- [Exercise]: Your task is to copy every line below that contains the word "computer".
Data section below:
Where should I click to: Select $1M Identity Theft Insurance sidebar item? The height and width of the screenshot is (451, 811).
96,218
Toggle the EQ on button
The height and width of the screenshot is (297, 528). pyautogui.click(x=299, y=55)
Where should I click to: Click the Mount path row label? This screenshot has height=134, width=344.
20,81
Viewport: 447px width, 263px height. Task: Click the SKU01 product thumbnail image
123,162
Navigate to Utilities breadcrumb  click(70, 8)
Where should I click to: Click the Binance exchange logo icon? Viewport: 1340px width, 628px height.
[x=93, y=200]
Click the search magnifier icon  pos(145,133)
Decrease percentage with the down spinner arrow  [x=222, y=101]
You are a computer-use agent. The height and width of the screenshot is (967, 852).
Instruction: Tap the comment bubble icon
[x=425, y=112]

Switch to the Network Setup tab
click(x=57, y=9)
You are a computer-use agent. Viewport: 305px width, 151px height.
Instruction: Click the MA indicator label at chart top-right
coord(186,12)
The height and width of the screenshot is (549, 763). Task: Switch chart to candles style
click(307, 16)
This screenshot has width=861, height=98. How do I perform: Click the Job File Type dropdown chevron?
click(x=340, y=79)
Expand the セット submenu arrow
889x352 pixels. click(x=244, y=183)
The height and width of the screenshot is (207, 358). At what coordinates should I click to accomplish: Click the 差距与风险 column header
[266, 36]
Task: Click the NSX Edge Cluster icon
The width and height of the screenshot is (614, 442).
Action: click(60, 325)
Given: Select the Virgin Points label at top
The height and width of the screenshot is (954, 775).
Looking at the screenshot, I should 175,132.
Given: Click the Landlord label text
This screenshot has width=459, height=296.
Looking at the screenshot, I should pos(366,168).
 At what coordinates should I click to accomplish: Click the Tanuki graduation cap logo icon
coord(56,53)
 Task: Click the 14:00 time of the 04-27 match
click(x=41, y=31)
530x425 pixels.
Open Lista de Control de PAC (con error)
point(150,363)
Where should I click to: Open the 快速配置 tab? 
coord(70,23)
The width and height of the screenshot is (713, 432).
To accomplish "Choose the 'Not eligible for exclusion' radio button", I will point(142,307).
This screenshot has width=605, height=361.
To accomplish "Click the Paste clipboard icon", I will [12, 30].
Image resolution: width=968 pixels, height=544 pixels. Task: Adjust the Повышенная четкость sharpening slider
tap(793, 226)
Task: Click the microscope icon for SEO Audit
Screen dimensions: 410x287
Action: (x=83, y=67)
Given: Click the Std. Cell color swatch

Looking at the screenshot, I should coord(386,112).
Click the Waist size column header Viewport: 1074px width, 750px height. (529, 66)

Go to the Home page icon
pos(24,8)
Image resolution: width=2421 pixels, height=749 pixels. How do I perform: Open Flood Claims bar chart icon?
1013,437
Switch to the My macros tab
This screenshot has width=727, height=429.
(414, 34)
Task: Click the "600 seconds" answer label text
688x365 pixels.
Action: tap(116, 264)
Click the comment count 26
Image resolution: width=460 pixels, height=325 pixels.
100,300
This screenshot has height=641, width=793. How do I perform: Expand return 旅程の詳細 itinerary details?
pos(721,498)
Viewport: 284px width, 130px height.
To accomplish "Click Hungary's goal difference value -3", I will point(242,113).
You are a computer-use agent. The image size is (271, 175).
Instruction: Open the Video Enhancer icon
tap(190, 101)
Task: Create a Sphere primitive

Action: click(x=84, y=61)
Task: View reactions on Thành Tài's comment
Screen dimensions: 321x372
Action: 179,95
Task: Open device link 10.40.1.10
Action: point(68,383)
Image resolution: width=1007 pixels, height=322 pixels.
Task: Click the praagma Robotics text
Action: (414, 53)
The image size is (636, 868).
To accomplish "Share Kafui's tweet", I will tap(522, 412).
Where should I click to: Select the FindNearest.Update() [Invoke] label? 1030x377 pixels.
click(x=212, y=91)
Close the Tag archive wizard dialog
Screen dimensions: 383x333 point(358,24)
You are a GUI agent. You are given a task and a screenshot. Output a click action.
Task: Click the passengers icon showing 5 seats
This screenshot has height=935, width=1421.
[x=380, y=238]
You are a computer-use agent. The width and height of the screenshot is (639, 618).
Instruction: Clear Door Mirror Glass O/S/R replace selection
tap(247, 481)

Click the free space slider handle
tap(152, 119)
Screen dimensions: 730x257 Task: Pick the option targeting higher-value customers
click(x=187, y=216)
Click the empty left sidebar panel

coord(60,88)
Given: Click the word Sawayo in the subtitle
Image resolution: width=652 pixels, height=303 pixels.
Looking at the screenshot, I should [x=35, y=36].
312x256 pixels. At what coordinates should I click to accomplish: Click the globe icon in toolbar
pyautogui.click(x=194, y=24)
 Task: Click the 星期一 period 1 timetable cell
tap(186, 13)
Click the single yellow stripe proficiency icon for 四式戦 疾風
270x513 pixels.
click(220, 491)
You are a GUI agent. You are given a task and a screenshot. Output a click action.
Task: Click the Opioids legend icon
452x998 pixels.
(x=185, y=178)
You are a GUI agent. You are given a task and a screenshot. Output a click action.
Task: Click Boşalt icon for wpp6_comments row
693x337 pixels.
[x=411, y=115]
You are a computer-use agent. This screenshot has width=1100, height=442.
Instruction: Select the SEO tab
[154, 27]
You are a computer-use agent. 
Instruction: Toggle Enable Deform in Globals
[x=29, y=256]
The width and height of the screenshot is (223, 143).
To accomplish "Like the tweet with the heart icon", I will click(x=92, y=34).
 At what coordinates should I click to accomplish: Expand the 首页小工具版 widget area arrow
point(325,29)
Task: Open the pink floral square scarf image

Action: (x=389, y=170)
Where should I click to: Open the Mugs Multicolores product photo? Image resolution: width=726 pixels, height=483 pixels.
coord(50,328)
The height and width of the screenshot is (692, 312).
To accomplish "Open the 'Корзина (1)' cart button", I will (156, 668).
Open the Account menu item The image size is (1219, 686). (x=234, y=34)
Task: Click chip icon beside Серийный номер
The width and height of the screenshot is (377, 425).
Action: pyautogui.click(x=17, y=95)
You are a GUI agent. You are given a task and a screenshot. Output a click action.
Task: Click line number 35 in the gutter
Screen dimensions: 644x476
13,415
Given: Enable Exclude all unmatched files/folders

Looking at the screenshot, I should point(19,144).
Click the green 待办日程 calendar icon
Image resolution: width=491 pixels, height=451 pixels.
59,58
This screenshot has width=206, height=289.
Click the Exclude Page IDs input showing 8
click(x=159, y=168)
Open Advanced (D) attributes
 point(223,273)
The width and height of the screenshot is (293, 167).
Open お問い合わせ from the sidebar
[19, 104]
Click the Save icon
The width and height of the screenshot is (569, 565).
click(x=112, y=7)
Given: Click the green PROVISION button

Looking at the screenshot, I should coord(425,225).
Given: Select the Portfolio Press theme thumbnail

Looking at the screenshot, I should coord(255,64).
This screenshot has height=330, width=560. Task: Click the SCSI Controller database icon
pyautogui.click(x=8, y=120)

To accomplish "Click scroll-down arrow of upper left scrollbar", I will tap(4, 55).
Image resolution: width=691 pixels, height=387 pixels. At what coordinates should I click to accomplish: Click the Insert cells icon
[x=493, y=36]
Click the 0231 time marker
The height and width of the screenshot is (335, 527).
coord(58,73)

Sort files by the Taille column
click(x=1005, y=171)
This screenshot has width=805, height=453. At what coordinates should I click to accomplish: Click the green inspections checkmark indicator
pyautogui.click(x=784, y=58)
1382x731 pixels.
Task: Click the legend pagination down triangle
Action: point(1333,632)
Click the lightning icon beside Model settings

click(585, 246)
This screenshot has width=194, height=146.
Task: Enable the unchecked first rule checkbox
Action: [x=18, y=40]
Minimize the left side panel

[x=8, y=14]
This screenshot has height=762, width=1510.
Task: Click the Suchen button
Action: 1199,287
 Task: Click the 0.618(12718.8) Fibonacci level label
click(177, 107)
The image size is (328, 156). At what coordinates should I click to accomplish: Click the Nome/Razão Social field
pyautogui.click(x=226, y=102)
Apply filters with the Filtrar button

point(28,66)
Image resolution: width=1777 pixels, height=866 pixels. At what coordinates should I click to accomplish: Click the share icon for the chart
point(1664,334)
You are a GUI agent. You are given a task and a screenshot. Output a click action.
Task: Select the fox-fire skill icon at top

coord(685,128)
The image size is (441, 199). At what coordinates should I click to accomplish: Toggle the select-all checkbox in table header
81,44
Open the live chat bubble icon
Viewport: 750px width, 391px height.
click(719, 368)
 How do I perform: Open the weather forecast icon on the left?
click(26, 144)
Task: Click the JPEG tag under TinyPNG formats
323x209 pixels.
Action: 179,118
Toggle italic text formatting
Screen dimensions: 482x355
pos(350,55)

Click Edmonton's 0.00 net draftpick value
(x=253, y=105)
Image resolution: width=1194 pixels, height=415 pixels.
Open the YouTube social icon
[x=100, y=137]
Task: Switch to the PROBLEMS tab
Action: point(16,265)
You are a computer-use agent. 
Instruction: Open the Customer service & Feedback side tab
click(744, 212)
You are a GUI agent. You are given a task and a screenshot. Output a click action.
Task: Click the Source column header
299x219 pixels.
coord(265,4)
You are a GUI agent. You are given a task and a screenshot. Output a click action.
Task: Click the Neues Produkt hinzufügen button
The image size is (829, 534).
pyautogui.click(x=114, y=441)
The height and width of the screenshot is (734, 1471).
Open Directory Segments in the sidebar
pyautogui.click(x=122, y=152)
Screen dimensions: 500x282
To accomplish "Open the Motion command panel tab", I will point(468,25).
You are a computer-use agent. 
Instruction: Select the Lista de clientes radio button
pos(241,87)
End of Data section.
- [Task response]:
You are a computer-use agent. The height and width of the screenshot is (967, 852).
You are a computer-use agent. Viewport: 305px width, 151px height.
You are a computer-use agent. The image size is (271, 175).
You are a computer-use agent. The width and height of the screenshot is (639, 618).
You are a computer-use agent. This screenshot has width=1100, height=442.
You are a computer-use agent. 
You are a computer-use agent. 
You are a computer-use agent. 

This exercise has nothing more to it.